Top of EXERCISE DATA

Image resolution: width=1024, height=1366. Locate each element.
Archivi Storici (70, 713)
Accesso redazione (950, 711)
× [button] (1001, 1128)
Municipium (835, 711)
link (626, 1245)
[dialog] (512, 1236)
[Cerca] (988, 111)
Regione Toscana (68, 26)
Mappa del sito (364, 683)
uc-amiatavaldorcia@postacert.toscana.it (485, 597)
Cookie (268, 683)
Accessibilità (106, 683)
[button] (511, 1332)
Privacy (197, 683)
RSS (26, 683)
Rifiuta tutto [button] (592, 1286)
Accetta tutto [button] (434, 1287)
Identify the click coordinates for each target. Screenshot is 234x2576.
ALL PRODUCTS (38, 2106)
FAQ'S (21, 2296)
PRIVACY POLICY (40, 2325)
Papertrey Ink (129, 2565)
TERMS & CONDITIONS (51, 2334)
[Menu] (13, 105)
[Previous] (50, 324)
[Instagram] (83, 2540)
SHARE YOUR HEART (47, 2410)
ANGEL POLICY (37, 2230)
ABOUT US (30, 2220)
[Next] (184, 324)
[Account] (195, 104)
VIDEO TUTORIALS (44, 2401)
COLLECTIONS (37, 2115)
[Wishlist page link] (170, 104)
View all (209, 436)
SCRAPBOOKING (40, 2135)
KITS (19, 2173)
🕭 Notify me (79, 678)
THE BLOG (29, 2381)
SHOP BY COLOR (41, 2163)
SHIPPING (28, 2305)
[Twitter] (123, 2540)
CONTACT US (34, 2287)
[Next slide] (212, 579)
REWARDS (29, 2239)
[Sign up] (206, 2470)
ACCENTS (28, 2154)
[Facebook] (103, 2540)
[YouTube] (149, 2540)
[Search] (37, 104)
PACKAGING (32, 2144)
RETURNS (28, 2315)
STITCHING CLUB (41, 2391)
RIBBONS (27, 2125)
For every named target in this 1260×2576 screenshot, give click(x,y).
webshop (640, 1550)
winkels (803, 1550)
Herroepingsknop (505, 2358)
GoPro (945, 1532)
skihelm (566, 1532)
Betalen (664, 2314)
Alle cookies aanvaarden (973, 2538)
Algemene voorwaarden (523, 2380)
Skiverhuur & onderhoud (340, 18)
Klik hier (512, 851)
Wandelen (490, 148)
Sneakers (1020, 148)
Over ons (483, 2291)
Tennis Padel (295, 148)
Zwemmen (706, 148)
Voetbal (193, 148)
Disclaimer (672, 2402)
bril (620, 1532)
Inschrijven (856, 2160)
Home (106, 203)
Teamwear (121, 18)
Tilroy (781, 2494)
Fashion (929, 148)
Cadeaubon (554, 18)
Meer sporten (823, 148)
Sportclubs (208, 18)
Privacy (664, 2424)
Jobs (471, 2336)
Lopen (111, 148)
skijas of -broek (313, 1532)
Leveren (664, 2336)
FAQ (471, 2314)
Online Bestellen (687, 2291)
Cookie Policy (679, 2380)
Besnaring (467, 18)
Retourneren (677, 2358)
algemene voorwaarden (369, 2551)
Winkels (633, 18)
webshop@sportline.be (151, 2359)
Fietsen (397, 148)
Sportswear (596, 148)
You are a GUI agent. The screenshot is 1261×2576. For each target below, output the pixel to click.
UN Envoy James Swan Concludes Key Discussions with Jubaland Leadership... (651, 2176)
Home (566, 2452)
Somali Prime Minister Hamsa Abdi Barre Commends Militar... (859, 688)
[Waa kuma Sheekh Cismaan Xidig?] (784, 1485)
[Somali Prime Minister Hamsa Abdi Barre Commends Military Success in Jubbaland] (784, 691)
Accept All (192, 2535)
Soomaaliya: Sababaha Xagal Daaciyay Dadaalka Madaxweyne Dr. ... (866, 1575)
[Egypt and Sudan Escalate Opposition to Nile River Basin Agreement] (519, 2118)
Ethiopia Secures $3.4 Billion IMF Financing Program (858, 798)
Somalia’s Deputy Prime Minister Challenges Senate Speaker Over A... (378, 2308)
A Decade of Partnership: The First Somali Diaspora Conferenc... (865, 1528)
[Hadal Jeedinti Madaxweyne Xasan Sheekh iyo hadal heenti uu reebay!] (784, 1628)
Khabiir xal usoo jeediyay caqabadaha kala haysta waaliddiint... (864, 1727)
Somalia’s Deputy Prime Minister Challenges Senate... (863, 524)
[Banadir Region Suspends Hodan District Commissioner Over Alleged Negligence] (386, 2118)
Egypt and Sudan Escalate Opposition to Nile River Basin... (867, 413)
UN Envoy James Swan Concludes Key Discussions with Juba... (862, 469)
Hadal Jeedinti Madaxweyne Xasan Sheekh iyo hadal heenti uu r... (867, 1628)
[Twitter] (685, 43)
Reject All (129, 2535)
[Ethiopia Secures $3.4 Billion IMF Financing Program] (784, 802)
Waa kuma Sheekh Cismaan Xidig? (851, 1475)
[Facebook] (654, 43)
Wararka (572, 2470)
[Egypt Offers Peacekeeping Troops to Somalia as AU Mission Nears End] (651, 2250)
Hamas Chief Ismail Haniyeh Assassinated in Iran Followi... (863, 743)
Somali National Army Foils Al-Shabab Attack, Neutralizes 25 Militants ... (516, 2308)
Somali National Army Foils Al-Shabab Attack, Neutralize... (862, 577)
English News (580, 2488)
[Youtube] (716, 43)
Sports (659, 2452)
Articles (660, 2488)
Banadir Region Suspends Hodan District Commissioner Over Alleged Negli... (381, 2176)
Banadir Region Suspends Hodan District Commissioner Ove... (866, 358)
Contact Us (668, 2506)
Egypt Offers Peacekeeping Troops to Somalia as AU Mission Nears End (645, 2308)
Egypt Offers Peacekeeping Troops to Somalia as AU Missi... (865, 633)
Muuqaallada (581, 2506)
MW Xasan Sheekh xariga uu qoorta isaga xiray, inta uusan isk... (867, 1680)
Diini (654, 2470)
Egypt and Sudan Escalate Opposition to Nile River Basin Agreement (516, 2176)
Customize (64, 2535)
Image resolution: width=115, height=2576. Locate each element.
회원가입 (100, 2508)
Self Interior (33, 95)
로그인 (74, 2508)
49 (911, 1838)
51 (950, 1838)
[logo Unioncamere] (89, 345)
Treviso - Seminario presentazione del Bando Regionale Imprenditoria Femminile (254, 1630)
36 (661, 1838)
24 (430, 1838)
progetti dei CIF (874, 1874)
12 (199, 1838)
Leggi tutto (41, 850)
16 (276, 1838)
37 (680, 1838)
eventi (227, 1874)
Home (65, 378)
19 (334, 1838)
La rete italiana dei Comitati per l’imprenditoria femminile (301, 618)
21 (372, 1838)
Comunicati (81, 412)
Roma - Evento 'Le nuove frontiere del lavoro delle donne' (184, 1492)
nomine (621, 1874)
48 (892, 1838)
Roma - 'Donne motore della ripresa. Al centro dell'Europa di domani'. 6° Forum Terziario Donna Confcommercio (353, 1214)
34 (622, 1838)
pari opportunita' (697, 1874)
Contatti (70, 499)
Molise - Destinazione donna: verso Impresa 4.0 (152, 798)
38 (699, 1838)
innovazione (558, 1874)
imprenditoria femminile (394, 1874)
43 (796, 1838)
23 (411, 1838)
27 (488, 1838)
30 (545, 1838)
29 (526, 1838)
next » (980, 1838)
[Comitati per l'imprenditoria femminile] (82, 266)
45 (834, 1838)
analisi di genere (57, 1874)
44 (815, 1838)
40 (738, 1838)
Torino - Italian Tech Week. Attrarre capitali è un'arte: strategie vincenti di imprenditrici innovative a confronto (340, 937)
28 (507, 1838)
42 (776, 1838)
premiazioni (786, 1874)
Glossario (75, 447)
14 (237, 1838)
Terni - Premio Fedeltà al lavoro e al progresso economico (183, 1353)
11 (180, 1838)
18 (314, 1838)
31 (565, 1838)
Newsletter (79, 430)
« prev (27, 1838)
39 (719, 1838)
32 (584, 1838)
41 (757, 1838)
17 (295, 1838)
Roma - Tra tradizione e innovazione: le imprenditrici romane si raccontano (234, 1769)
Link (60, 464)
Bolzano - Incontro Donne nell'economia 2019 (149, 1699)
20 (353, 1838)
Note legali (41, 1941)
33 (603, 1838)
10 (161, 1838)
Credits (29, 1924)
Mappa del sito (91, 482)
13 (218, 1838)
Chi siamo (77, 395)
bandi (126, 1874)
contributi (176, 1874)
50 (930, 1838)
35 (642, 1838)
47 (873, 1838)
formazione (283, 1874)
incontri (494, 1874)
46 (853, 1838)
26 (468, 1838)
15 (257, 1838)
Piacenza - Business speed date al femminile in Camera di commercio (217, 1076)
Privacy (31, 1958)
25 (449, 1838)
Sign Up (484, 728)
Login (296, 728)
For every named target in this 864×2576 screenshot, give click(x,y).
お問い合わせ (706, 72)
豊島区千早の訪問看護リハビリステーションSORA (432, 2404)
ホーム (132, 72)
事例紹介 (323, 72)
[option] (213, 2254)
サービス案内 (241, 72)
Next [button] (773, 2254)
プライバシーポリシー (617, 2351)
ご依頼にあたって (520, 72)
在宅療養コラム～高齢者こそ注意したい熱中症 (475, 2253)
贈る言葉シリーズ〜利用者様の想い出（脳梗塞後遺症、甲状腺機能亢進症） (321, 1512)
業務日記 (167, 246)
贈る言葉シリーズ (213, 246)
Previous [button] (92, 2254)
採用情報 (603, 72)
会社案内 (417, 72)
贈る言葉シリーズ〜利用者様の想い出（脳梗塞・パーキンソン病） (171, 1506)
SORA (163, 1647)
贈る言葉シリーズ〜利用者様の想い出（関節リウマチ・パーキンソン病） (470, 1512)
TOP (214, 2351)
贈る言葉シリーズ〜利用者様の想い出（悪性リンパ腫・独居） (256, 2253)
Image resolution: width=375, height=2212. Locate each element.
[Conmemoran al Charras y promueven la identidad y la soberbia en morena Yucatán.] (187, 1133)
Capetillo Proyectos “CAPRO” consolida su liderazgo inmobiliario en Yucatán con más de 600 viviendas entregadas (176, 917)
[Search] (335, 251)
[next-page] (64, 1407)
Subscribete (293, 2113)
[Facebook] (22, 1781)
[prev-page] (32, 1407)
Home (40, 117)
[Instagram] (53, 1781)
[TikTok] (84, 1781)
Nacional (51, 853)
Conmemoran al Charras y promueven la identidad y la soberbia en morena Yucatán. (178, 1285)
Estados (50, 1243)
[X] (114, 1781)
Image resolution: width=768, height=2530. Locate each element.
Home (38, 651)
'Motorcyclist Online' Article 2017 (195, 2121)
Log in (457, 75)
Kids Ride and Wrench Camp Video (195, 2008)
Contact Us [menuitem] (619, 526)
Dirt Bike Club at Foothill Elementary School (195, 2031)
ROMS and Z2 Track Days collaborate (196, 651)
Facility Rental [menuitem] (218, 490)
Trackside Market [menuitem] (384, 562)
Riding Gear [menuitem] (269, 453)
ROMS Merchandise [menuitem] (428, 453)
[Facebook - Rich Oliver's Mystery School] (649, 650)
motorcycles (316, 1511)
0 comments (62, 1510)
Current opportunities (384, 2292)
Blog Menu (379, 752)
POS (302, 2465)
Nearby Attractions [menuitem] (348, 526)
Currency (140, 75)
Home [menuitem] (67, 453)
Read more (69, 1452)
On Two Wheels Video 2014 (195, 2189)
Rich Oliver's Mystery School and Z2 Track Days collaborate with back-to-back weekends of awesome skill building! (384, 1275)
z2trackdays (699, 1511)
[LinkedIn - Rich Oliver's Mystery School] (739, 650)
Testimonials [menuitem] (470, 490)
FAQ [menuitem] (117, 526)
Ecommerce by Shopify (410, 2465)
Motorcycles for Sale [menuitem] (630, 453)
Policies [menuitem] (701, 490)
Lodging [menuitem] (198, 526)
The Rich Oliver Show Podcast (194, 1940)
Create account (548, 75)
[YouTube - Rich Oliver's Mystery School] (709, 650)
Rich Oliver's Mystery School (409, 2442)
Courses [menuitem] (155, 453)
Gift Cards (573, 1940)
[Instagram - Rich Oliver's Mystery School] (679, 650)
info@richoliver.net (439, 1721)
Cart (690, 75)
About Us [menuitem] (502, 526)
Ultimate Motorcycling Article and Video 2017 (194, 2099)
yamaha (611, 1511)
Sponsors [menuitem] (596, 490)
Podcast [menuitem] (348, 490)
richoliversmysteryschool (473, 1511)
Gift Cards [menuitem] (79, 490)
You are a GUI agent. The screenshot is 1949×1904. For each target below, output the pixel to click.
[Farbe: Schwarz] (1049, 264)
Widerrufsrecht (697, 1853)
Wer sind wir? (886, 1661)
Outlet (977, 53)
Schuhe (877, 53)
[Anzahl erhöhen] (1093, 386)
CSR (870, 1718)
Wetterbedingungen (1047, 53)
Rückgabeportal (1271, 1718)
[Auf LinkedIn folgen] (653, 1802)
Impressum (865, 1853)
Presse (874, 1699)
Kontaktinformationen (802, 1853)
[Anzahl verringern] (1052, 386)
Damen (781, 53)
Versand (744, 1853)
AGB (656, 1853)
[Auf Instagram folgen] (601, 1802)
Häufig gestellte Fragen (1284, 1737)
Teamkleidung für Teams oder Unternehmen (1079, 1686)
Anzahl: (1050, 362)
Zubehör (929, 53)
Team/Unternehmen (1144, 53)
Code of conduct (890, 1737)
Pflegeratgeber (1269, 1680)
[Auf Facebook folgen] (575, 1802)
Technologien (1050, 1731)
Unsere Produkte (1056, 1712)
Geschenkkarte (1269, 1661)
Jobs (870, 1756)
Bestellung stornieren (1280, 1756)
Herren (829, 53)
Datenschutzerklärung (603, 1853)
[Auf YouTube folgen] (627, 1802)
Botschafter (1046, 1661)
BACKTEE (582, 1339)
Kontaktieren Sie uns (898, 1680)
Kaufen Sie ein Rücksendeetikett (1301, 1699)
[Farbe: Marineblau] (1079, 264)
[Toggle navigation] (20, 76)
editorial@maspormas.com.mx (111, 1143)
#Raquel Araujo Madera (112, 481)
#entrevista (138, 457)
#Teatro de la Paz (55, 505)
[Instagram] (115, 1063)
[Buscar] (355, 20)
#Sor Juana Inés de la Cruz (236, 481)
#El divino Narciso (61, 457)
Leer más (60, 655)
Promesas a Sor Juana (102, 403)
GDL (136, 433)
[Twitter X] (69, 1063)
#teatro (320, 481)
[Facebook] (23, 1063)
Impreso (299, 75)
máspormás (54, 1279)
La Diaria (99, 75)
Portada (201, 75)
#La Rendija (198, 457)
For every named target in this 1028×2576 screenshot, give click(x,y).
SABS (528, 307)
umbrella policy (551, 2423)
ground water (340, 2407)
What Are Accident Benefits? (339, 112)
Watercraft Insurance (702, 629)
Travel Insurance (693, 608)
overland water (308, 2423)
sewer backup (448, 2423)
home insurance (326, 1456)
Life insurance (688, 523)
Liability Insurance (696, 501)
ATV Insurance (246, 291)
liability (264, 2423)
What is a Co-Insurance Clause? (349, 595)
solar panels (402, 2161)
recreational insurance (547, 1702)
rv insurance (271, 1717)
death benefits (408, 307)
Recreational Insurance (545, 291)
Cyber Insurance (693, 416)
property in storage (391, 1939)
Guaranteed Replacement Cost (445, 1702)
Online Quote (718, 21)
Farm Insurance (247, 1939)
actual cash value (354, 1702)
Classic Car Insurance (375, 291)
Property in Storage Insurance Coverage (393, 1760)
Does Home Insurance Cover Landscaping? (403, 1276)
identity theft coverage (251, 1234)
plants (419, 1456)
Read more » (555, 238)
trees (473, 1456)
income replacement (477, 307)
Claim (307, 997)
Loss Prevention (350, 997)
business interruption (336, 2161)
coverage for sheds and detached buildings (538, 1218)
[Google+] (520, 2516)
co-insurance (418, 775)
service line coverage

Bottom of EXERCISE DATA

Look above for the line with "AGB (656, 1853)" and the line with "Classic Car Insurance (375, 291)"; transcribe both and all lines in between, exactly, and nothing else.

AGB (656, 1853)
[Auf Instagram folgen] (601, 1802)
Häufig gestellte Fragen (1284, 1737)
Teamkleidung für Teams oder Unternehmen (1079, 1686)
Anzahl: (1050, 362)
Zubehör (929, 53)
Team/Unternehmen (1144, 53)
Code of conduct (890, 1737)
Pflegeratgeber (1269, 1680)
[Auf Facebook folgen] (575, 1802)
Technologien (1050, 1731)
Unsere Produkte (1056, 1712)
Geschenkkarte (1269, 1661)
Jobs (870, 1756)
Bestellung stornieren (1280, 1756)
Herren (829, 53)
Datenschutzerklärung (603, 1853)
[Auf YouTube folgen] (627, 1802)
Botschafter (1046, 1661)
BACKTEE (582, 1339)
Kontaktieren Sie uns (898, 1680)
Kaufen Sie ein Rücksendeetikett (1301, 1699)
[Farbe: Marineblau] (1079, 264)
[Toggle navigation] (20, 76)
editorial@maspormas.com.mx (111, 1143)
#Raquel Araujo Madera (112, 481)
#entrevista (138, 457)
#Teatro de la Paz (55, 505)
[Instagram] (115, 1063)
[Buscar] (355, 20)
#Sor Juana Inés de la Cruz (236, 481)
#El divino Narciso (61, 457)
Leer más (60, 655)
Promesas a Sor Juana (102, 403)
GDL (136, 433)
[Twitter X] (69, 1063)
#teatro (320, 481)
[Facebook] (23, 1063)
Impreso (299, 75)
máspormás (54, 1279)
La Diaria (99, 75)
Portada (201, 75)
#La Rendija (198, 457)
For every named target in this 1028×2576 screenshot, give click(x,y).
SABS (528, 307)
umbrella policy (551, 2423)
ground water (340, 2407)
What Are Accident Benefits? (339, 112)
Watercraft Insurance (702, 629)
Travel Insurance (693, 608)
overland water (308, 2423)
sewer backup (448, 2423)
home insurance (326, 1456)
Life insurance (688, 523)
Liability Insurance (696, 501)
ATV Insurance (246, 291)
liability (264, 2423)
What is a Co-Insurance Clause? (349, 595)
solar panels (402, 2161)
recreational insurance (547, 1702)
rv insurance (271, 1717)
death benefits (408, 307)
Recreational Insurance (545, 291)
Cyber Insurance (693, 416)
property in storage (391, 1939)
Guaranteed Replacement Cost (445, 1702)
Online Quote (718, 21)
Farm Insurance (247, 1939)
actual cash value (354, 1702)
Classic Car Insurance (375, 291)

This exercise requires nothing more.